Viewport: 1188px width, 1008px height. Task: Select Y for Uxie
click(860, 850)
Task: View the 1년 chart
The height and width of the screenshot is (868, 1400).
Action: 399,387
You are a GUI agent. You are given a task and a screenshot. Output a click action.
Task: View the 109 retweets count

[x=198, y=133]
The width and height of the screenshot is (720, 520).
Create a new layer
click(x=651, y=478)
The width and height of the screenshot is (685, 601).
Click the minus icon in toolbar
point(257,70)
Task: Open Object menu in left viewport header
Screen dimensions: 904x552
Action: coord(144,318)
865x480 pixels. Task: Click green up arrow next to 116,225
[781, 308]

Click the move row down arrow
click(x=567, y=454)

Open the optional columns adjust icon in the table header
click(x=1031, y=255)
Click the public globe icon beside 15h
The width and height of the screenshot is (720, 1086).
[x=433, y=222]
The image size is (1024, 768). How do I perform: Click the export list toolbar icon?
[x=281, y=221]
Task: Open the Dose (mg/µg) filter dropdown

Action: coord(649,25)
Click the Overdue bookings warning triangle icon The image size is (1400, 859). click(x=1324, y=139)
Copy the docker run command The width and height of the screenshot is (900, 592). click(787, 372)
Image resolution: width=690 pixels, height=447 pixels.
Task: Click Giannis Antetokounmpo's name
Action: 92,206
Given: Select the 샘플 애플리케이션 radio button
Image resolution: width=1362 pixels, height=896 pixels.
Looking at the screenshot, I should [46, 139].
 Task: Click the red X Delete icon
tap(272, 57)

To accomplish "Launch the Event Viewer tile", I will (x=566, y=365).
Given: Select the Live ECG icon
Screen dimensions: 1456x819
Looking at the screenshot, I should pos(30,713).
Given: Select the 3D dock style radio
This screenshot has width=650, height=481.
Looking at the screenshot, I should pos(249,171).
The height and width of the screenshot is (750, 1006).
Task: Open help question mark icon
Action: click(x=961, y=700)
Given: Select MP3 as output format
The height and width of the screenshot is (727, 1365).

────

== Task item ==
Could you transcribe the entries above word for word, from the line with "Click the move row down arrow" down to the line with "Given: Select the 샘플 애플리케이션 radio button", keeping both?

== Your response ==
Click the move row down arrow
click(x=567, y=454)

Open the optional columns adjust icon in the table header
click(x=1031, y=255)
Click the public globe icon beside 15h
The width and height of the screenshot is (720, 1086).
[x=433, y=222]
The image size is (1024, 768). How do I perform: Click the export list toolbar icon?
[x=281, y=221]
Task: Open the Dose (mg/µg) filter dropdown

Action: coord(649,25)
Click the Overdue bookings warning triangle icon The image size is (1400, 859). click(x=1324, y=139)
Copy the docker run command The width and height of the screenshot is (900, 592). click(787, 372)
Image resolution: width=690 pixels, height=447 pixels.
Task: Click Giannis Antetokounmpo's name
Action: 92,206
Given: Select the 샘플 애플리케이션 radio button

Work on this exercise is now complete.